| Imagem: Ilustração |
De acordo com a denúncia do Ministério Público do RN (MPRN), o réu, na condição de gestor do Executivo itajaense, teria realizado licitação pública (na modalidade pregão) para beneficiar empresa que tem o sobrinho como um dos associados, objetivando a contratação de serviços de assessoria jurídica, no valor de R$ 66 mil.
Na análise da matéria, os integrantes do Grupo verificaram que o procedimento licitatório teve como primeira colocada a empresa Ferreira Advocacia Sociedade Civil.
O contrato foi firmado e assinado pelo ex-prefeito, que na qualidade de ordenador de despesas e chefe do Executivo, foi o responsável pela autorização do certame e a consequente contratação da licitante.

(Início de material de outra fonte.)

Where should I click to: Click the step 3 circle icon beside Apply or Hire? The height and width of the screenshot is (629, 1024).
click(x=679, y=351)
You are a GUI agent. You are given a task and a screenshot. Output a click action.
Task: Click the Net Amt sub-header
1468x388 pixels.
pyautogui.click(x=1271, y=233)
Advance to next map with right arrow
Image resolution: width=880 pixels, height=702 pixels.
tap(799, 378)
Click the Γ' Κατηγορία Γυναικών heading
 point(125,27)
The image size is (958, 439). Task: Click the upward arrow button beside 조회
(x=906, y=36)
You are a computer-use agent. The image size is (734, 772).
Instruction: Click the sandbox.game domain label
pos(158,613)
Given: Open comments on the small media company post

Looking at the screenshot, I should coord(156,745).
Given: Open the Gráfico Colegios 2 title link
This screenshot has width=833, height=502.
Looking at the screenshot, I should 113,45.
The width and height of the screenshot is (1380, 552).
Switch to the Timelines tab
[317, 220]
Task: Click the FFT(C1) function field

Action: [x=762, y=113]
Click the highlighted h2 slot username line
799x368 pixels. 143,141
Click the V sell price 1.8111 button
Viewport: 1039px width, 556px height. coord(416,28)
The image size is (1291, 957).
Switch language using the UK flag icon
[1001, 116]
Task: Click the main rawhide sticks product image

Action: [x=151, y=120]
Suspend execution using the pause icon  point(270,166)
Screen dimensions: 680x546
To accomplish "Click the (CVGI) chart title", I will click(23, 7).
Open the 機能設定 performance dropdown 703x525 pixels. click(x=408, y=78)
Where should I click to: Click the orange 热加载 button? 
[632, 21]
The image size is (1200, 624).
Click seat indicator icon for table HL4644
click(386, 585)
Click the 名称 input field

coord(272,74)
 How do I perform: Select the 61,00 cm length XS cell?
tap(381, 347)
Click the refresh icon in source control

Para os julgadores do Tribunal de Justiça do RN (TJRN) a simples comprovação de parentesco entre o então prefeito e um dos sócios da empresa contratada não configura prática de improbidade administrativa.
Foi destacado que, para que o delito seja caracterizado, deve-se atestar o favorecimento do licitante em decorrência do grau de parentesco, o que não se observou de fato.
No entendimento do Grupo, os documentos acostados aos autos identificam que a licitação atendeu os requisitos legais, com a participação de mais de um licitante e durante sua realização ocorreu a oferta de lances.
O Grupo acrescentou ainda que a utilização da modalidade pregão para a contratação de assessoramento jurídico não caracteriza ilegalidade, quando se constata que o ente público opta por realizar uma licitação ampliando a participação dos concorrentes e permitindo a obtenção da melhor proposta.
A informação é prestada pela assessoria de comunicação social do TJRN, em Natal.